Ooo, co za słodziak. Tylko nie w moim typie...

- Yhym... - bąknęłam i opuściłam z powrotem głowę.
- Coś się stało? - zapytał.
- Yyy... Nie, po prostu się nie wyspałam i boli mnie głowa - stwierdziłam tym razem nie racząc na niego spojrzeć i wzruszyłam ramionami.
- Rozumiem... To ja już pójdę. Chciałem tylko wiedzieć jak się czujesz, bo strasznie wyglądasz - oznajmił i oddalił się.

Znowu zostałam sama.

To był drugi raz w moim życiu, kiedy rozmawiałam z Tommy'm. Taki z niego zabawny kujonek, z tego co mi wiadomo. Dobry materiał na przyjaciela.
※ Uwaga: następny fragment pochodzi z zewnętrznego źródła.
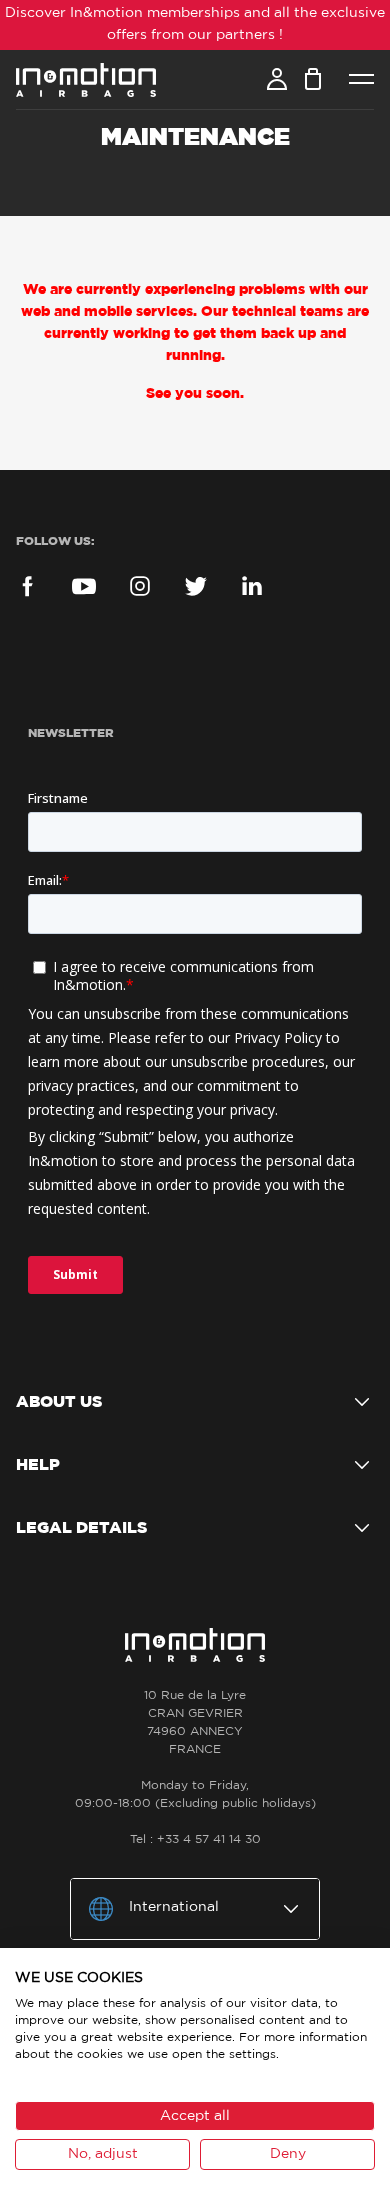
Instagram (140, 586)
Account (277, 79)
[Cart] (313, 79)
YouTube (84, 586)
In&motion (86, 80)
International (174, 1907)
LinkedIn (252, 586)
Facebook (28, 586)
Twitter (196, 586)
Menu (361, 79)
Kiedy zadzwonił dzwonek myślałam, że tam eksploduję.
Wstałam i z impetem zamknęłam drzwiczki szafki, przez co jeszcze mocniej zabolała mnie głowa.
Zrezygnowana poszłam do klasy. Usadowiłam się w pierwszej lepszej ławce i otworzyłam torbę. Podniosłam ją do góry i przechyliłam pod takim kątem, aby cała jej zawartość wyspała się na blat ławki. Kiedy skończyłam tę czynność, ułożyłam niedbale przybory, po czym zniżyłam się w siedzeniu i zmęczona przymknęłam powieki. Miało to trwać tylko chwilę, no ale wyszło inaczej. Przespałam całą lekcję.

Obudził mnie dzwonek na przerwę. Zdezorientowana rozejrzałam się po klasie.
Siedziałam z jakąś drobną blondynką, która była tak dobra, że zapisywała wszystkie notatki w swoim i w moim zeszycie, więc nie musiałam się martwić o brak wiadomości.

- Dziękuję - wyszeptałam na co się uśmiechnęła.
- Nie ma za co. Jestem Kim, a ty jesteś za pewne tą sławną dziewczyną Nick'a Taylor'a? - zapytała, a mnie, zamurowało.